**ACTIVITY:** At the line containing "[Rocketspark website builder] (2385, 556)", begin an exact copy of the lines below and continue through the final one, with no pictures.

**DATA FOR THIS EXERCISE:**
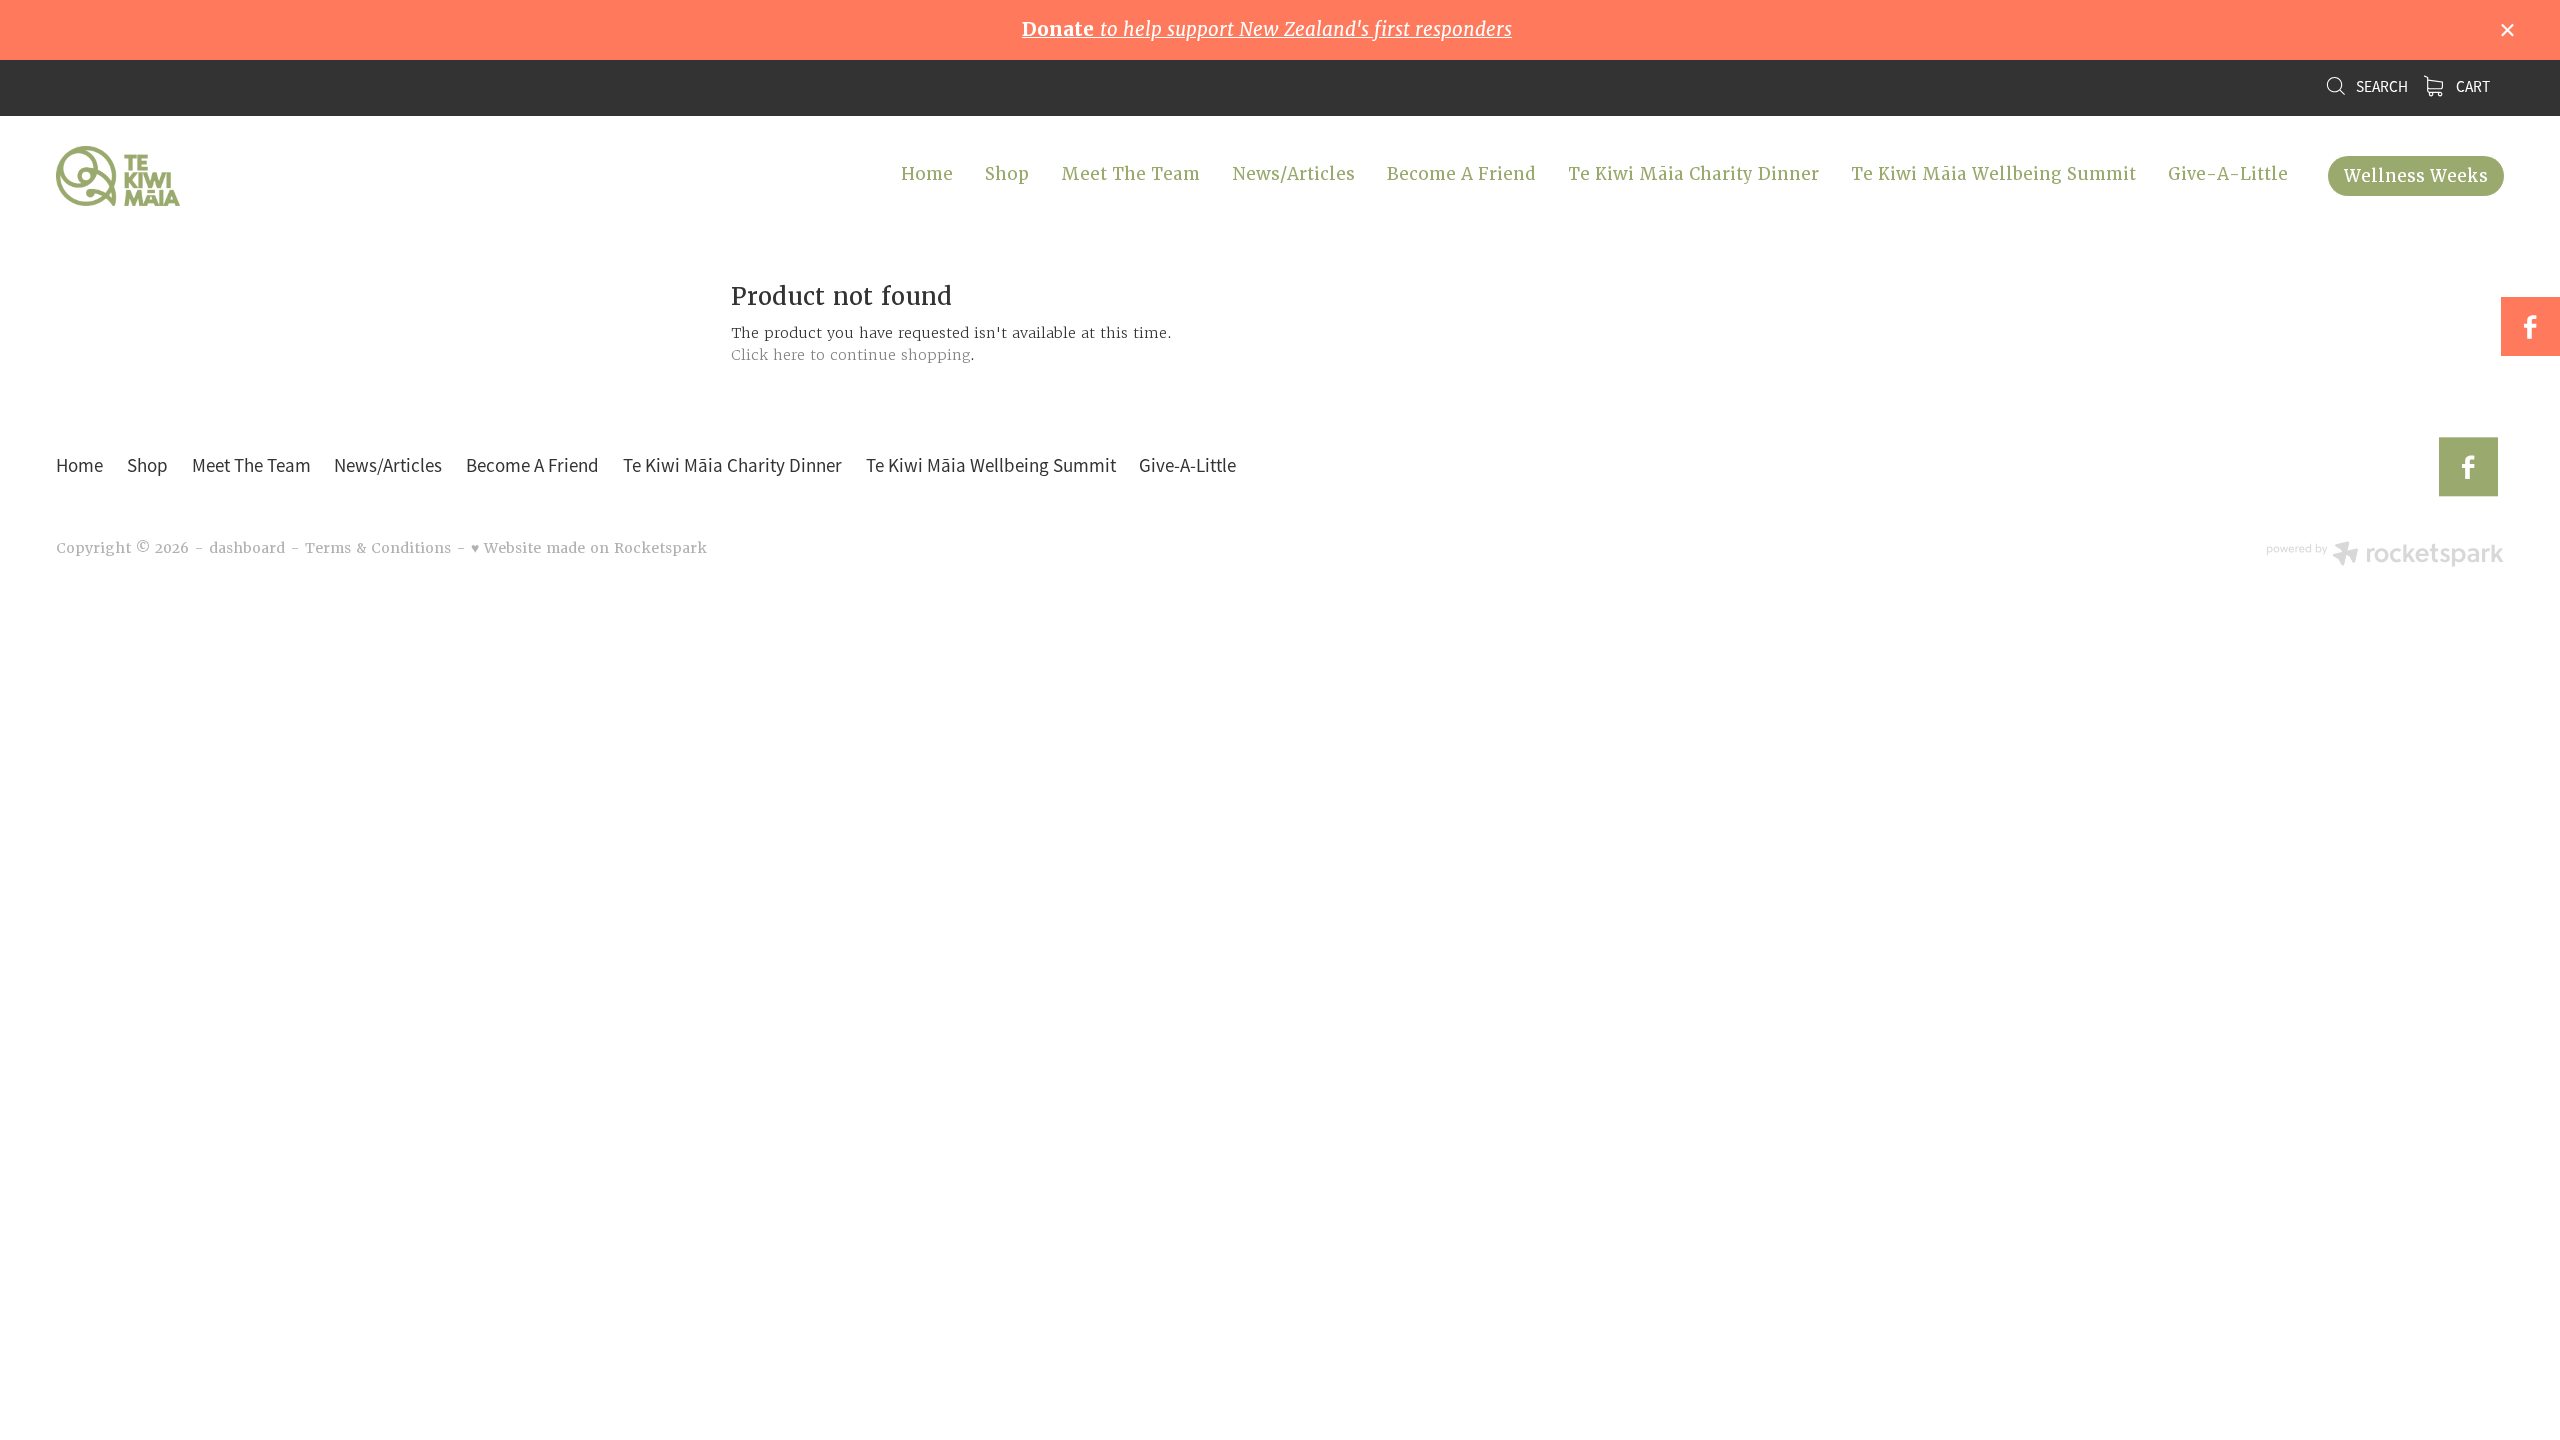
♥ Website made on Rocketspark (589, 548)
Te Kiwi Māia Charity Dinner (1693, 174)
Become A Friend (1461, 174)
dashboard (247, 548)
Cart (2471, 87)
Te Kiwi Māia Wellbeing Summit (1993, 174)
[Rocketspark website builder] (2385, 556)
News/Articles (1293, 174)
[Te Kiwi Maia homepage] (301, 176)
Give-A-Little (2228, 174)
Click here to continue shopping (850, 355)
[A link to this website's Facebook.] (2530, 326)
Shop (1007, 174)
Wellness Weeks (2416, 176)
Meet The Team (1130, 174)
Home (927, 174)
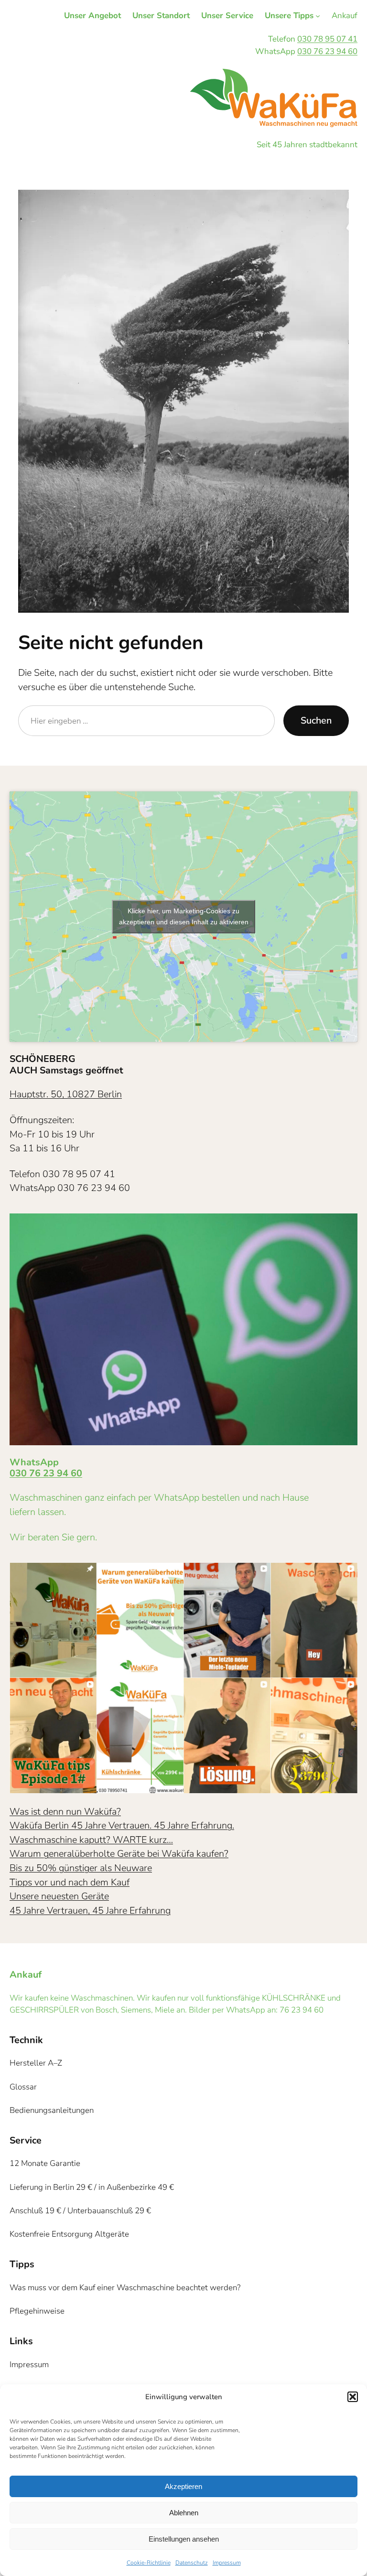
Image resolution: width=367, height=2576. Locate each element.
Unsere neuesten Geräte (59, 1896)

**EXERCISE OUTPUT:**
[Rocketspark website builder] (2385, 556)
News/Articles (1293, 174)
[Te Kiwi Maia homepage] (301, 176)
Give-A-Little (2228, 174)
Click here to continue shopping (850, 355)
[A link to this website's Facebook.] (2530, 326)
Shop (1007, 174)
Wellness Weeks (2416, 176)
Meet The Team (1130, 174)
Home (927, 174)
Image resolution: width=367, height=2576. Locate each element.
Unsere neuesten Geräte (59, 1896)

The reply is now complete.